Linn Nexus LS250 Review

Rewind to 1987 in Glasgow. Linn Products, which had earned its name with the Sondek LP12 turntable, was well aware that the new Compact Disc format was beginning to eat into its sales. The company’s response was to expand its loudspeaker lineup while also moving away from the first generation of boxes (Kan, Sara, and Isobarik) and toward a newer, more modern line…

Dr. Rod Crawford enters the picture. He was born in Tasmania, Australia, and went on to earn a first-class honors degree in Applied Science from Melbourne University, specializing in physics and metallurgy, as well as a Doctorate of Philosophy from Oxford University’s Department of Materials Science. After responding to a job advertising in a British hi-fi magazine, he found himself working for Linn four months later, inventing an improvement to the Sara loudspeaker, which was ultimately dubbed the Sara 9.
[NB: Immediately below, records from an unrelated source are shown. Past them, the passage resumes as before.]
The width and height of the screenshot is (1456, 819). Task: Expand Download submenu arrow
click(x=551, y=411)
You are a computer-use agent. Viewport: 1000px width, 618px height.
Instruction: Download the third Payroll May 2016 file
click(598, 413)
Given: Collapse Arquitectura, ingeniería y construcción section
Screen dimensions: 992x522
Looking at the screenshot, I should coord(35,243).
Rod was the project leader for the Nexus LS250 (the number representing the anticipated retail price), which was the first of Linn’s new series of speakers. Designed to compete directly with mid-price Mission boxes, it was also the first to use reflex loading, reputedly on Linn boss Ivor Tiefenbrun’s orders. This was a significant problem because all previous Linn speakers had used infinite baffle cabinets, which were chosen over ported boxes for their rapid, propulsive sound. To add to the intrigue, the Nexus was not only innovative, but it also had to be completed in a short period of time…

It took around four months to develop the speaker, which included a lot of late nights. A two-way design featuring a Japanese-sourced 203mm Tonegen mid/bass unit and a new 20mm tweeter was the result. Much listening was done during the development process, with a panel of people including Ivor, head of marketing Charlie Brennan, and two sales team members. It went through four changes in its first year, and during its four-year production cycle, it sold roughly 5,000 pairs every year. This was more than twice as many as Linn’s previous best-selling speaker, according to Rod Crawford.
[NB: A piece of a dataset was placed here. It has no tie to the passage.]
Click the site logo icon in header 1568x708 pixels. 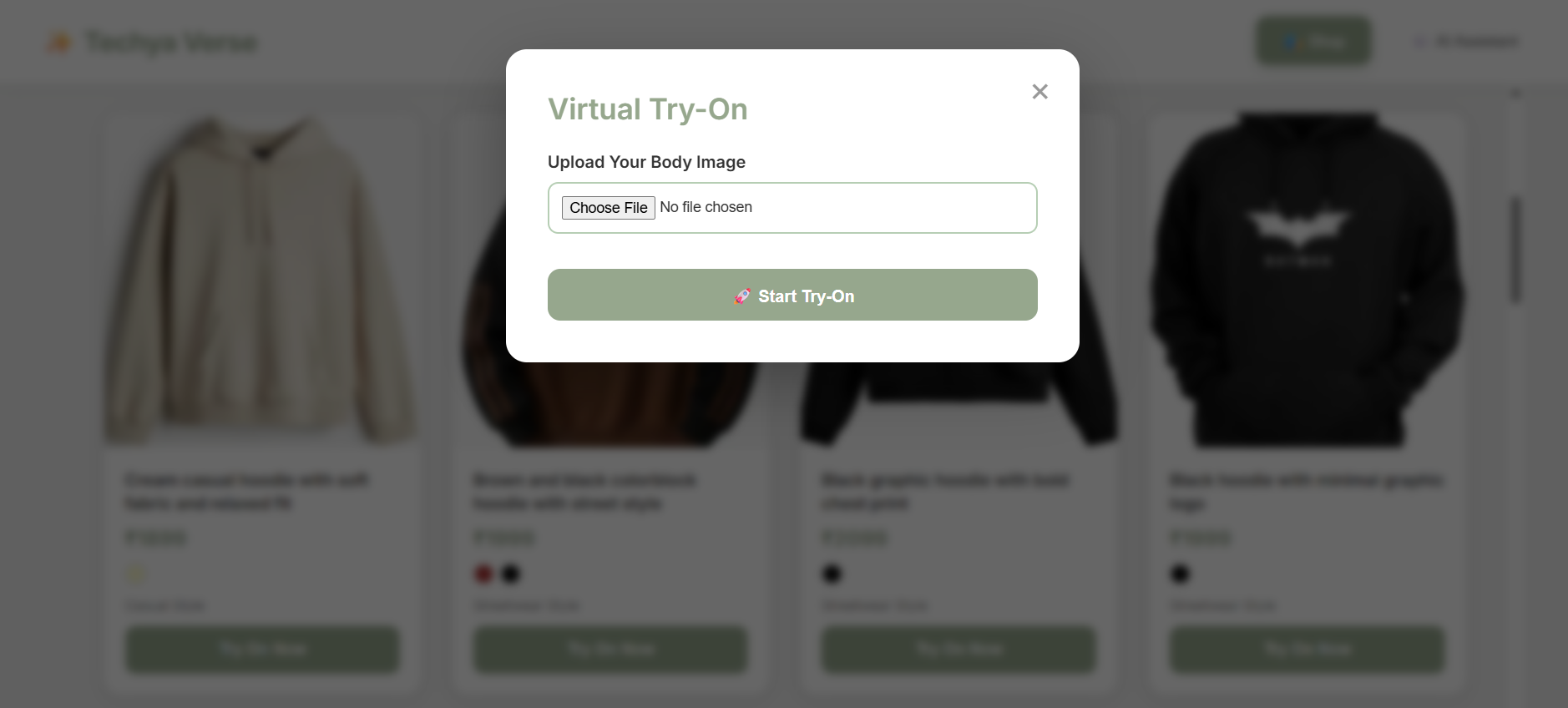pyautogui.click(x=59, y=42)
The Nexus stands out from all prior Linn loudspeakers, which were all greatly influenced by the 1970s in terms of design. Although £250 was still a substantial sum when it was released in 1988, it is clearly built to a price. It may be hard to believe now, but on launch it looked ultra-modern with its grey painted front baffle, stretch-over grille and matching Ku-Stone stands which had been designed with the speakers rather than after them. The 255x540x290mm Nexus is huge for a standmounter by today’s standards, albeit it felt smaller at the time. It includes bi-wirable speaker connections on the back and weighs a heavy 25kg per box. The nominal impedance was stated to be 6 ohms, and the power handling was said to be 150W RMS, which was impressive back in the day. The Nexus wasn’t the world’s most sensitive speaker in the 1980s, but it was still significantly easier to drive than any of the preceding generation of Linn devices.

Despite the fact that the drive units and cabinets were significantly different, this speaker sounded very much like a Linn, which means tight, rapid, and punchy. Despite being reflex-ported, the Nexus captures the leading edges of notes with vigour, giving the music a strong sense of direction. It’s also dynamic, with the ability to communicate language well. The Nexus, on the other hand, isn’t the most tonally correct loudspeaker on the market. It’s been dubbed “grey and papery” by critics since it can’t accurately capture the entire flavour of acoustic instruments, for example. This is a critique that could be levelled against every Linn loudspeaker since the first generation, and even Dr Rod went on record later to explain that it was voiced in a specific way for a specific type of consumer, and was optimised for usage in a Linn system.

The Linn Nexus can now be found for under £150 on eBay, complete with matching Linn supports. If you appreciate the Linn sound, a well-preserved pair is still worth considering. It’s also a piece of history, since it marks the company’s shift into the modern era – at least in terms of loudspeakers. Rod Crawford is back in Australia, running Legend loudspeakers, after designing a complete line of Linn loudspeakers, including the Helix, Index 2, Tukan, Kaber, and Keltik.